### Try it
How many lines in the records below contain the word "header"? Answer with the number alone.

┌──

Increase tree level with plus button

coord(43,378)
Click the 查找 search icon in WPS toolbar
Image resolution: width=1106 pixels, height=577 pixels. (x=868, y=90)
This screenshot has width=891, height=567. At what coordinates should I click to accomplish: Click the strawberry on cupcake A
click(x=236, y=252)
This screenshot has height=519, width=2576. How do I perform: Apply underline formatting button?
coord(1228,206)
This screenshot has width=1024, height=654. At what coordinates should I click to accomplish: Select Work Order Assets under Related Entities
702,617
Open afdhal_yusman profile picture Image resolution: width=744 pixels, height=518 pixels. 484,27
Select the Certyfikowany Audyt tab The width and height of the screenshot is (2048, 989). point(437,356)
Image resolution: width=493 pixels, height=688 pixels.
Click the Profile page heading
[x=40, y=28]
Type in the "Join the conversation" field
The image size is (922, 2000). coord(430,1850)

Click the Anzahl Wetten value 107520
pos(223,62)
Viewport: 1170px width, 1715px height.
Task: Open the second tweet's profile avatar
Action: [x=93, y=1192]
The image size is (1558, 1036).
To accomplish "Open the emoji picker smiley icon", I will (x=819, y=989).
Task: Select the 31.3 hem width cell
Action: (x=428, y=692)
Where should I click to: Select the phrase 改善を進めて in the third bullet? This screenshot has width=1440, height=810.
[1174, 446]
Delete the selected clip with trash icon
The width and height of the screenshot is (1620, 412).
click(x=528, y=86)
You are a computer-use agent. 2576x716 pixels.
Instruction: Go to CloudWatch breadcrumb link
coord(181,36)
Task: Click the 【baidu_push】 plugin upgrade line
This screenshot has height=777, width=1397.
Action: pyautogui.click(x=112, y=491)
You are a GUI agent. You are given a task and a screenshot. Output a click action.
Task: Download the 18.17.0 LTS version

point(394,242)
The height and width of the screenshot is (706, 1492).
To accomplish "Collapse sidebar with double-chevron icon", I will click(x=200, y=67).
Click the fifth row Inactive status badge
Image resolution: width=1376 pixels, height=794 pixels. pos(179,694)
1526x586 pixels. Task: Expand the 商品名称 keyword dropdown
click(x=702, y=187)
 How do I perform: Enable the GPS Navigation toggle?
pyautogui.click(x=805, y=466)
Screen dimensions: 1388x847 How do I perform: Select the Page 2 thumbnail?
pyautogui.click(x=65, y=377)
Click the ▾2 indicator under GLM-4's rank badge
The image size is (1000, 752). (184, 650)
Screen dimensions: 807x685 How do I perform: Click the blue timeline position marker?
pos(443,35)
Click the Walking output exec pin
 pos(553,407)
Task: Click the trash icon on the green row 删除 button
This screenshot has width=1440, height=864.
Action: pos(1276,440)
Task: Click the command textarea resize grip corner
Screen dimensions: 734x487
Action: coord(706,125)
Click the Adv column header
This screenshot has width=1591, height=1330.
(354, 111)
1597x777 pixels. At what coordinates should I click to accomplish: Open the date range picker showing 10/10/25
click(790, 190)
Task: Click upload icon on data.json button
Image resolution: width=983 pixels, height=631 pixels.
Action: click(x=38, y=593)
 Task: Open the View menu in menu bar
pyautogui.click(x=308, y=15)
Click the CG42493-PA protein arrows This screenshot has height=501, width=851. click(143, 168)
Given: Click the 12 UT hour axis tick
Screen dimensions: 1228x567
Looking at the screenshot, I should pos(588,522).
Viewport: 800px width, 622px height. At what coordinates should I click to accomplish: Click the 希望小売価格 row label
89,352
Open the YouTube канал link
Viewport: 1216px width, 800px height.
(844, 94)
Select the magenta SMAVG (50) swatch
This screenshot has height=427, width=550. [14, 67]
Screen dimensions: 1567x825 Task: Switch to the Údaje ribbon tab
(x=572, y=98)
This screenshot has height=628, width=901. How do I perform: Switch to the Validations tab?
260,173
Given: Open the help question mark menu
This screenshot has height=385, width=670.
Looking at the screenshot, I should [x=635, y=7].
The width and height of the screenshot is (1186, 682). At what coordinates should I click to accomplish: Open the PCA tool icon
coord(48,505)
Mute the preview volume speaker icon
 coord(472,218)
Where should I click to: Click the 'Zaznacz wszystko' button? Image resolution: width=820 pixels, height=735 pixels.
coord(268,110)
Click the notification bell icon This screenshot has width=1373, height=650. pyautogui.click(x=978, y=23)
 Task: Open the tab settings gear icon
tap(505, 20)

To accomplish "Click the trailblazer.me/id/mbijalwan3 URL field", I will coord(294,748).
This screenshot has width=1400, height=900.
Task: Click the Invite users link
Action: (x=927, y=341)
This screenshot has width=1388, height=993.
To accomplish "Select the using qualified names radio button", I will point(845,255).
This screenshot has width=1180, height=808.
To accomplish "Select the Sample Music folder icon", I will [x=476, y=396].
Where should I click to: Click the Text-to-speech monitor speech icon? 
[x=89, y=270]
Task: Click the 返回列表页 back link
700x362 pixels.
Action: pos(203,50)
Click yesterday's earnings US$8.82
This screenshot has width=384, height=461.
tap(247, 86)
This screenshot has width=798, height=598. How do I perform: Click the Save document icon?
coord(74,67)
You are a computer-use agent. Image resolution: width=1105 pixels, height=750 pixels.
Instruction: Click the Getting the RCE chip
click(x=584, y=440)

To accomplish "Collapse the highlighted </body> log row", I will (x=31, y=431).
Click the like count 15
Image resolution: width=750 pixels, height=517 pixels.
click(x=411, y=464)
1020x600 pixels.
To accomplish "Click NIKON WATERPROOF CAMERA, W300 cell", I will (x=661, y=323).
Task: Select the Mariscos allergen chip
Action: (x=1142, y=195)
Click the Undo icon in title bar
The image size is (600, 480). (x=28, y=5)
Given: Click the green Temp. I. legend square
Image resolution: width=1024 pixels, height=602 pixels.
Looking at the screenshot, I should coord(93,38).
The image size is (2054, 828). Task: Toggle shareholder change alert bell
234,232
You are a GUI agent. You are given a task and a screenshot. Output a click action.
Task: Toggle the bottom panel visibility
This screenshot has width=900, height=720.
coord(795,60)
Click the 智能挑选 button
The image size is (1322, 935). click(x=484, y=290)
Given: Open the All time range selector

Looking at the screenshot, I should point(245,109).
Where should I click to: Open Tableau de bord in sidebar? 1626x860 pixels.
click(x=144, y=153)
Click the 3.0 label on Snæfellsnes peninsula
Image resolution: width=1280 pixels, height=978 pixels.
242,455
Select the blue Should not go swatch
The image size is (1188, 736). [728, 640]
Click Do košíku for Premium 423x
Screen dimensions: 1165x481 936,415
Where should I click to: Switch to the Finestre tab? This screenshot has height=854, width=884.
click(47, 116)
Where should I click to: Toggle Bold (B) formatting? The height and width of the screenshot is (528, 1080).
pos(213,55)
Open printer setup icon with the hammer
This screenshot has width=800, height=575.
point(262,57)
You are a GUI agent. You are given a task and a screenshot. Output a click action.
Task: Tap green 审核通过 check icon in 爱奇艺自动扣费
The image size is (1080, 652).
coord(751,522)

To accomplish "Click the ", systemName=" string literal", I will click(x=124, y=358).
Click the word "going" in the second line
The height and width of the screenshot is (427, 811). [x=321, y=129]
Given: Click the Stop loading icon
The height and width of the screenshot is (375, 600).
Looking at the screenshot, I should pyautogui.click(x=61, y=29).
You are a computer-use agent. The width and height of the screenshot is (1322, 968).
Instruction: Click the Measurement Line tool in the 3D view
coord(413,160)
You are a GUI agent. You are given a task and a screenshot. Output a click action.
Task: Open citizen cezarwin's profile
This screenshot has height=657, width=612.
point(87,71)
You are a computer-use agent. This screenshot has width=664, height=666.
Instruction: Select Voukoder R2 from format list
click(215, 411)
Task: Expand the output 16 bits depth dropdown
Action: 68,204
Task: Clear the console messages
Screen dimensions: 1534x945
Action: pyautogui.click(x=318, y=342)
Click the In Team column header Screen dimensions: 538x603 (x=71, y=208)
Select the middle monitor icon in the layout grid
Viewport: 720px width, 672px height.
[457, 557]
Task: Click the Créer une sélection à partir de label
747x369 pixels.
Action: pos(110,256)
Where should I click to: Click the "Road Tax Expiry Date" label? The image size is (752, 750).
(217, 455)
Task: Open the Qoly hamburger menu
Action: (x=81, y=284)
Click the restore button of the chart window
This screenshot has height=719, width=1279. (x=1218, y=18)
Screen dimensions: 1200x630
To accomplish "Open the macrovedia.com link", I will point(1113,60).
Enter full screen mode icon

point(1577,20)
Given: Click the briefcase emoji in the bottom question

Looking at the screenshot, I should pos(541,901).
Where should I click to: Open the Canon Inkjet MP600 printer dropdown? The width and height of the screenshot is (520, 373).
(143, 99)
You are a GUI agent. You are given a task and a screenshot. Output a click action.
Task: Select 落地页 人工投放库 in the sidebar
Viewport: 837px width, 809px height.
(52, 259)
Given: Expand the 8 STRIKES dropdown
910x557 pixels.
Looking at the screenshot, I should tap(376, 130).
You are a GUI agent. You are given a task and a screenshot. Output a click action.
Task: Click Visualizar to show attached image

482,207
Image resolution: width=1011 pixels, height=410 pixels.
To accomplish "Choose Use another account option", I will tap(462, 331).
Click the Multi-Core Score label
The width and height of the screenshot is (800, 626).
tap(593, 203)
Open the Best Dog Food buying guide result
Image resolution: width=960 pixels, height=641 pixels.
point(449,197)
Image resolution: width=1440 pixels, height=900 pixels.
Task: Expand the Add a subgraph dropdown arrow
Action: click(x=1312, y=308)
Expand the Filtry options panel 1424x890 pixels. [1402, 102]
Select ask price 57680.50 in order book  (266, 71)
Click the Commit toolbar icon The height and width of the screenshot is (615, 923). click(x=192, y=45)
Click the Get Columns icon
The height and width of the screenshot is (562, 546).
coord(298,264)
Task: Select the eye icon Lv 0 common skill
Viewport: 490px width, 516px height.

└──

### Exercise output
2